WORK TO COMPLETE
For this exercise, transcribe the records below without changing a word.

Dataset entries
***

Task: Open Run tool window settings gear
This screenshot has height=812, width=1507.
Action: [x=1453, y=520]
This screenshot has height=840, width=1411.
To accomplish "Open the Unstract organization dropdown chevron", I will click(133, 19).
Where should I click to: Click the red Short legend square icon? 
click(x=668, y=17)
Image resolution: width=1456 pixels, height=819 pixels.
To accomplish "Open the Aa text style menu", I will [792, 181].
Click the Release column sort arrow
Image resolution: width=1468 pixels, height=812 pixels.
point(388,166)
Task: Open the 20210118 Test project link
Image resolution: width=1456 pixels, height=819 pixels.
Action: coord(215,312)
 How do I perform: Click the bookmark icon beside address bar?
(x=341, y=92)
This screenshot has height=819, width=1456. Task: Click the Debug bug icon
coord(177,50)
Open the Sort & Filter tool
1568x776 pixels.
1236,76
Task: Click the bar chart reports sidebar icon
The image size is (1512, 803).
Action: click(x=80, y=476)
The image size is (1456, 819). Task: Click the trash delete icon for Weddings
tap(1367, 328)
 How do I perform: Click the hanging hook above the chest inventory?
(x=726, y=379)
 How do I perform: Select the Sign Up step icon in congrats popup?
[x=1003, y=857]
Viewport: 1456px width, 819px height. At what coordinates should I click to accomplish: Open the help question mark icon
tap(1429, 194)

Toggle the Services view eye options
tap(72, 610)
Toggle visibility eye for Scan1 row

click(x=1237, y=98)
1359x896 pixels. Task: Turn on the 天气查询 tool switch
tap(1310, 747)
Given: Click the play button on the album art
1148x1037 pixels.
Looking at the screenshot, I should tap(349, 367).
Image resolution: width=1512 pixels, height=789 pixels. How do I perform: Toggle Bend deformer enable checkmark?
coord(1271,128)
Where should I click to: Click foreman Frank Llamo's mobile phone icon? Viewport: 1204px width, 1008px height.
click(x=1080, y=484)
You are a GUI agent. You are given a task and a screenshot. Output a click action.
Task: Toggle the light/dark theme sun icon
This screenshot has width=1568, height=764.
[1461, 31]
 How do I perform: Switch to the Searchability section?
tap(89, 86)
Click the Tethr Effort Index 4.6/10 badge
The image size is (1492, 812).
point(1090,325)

***

RESPONSE AREA
Task: Open Run tool window settings gear
This screenshot has height=812, width=1507.
Action: [x=1453, y=520]
This screenshot has height=840, width=1411.
To accomplish "Open the Unstract organization dropdown chevron", I will click(133, 19).
Where should I click to: Click the red Short legend square icon? 
click(x=668, y=17)
Image resolution: width=1456 pixels, height=819 pixels.
To accomplish "Open the Aa text style menu", I will [792, 181].
Click the Release column sort arrow
Image resolution: width=1468 pixels, height=812 pixels.
point(388,166)
Task: Open the 20210118 Test project link
Image resolution: width=1456 pixels, height=819 pixels.
Action: coord(215,312)
 How do I perform: Click the bookmark icon beside address bar?
(x=341, y=92)
This screenshot has height=819, width=1456. Task: Click the Debug bug icon
coord(177,50)
Open the Sort & Filter tool
1568x776 pixels.
1236,76
Task: Click the bar chart reports sidebar icon
The image size is (1512, 803).
Action: click(x=80, y=476)
The image size is (1456, 819). Task: Click the trash delete icon for Weddings
tap(1367, 328)
 How do I perform: Click the hanging hook above the chest inventory?
(x=726, y=379)
 How do I perform: Select the Sign Up step icon in congrats popup?
[x=1003, y=857]
Viewport: 1456px width, 819px height. At what coordinates should I click to accomplish: Open the help question mark icon
tap(1429, 194)

Toggle the Services view eye options
tap(72, 610)
Toggle visibility eye for Scan1 row

click(x=1237, y=98)
1359x896 pixels. Task: Turn on the 天气查询 tool switch
tap(1310, 747)
Given: Click the play button on the album art
1148x1037 pixels.
Looking at the screenshot, I should tap(349, 367).
Image resolution: width=1512 pixels, height=789 pixels. How do I perform: Toggle Bend deformer enable checkmark?
coord(1271,128)
Where should I click to: Click foreman Frank Llamo's mobile phone icon? Viewport: 1204px width, 1008px height.
click(x=1080, y=484)
You are a GUI agent. You are given a task and a screenshot. Output a click action.
Task: Toggle the light/dark theme sun icon
This screenshot has width=1568, height=764.
[1461, 31]
 How do I perform: Switch to the Searchability section?
tap(89, 86)
Click the Tethr Effort Index 4.6/10 badge
The image size is (1492, 812).
point(1090,325)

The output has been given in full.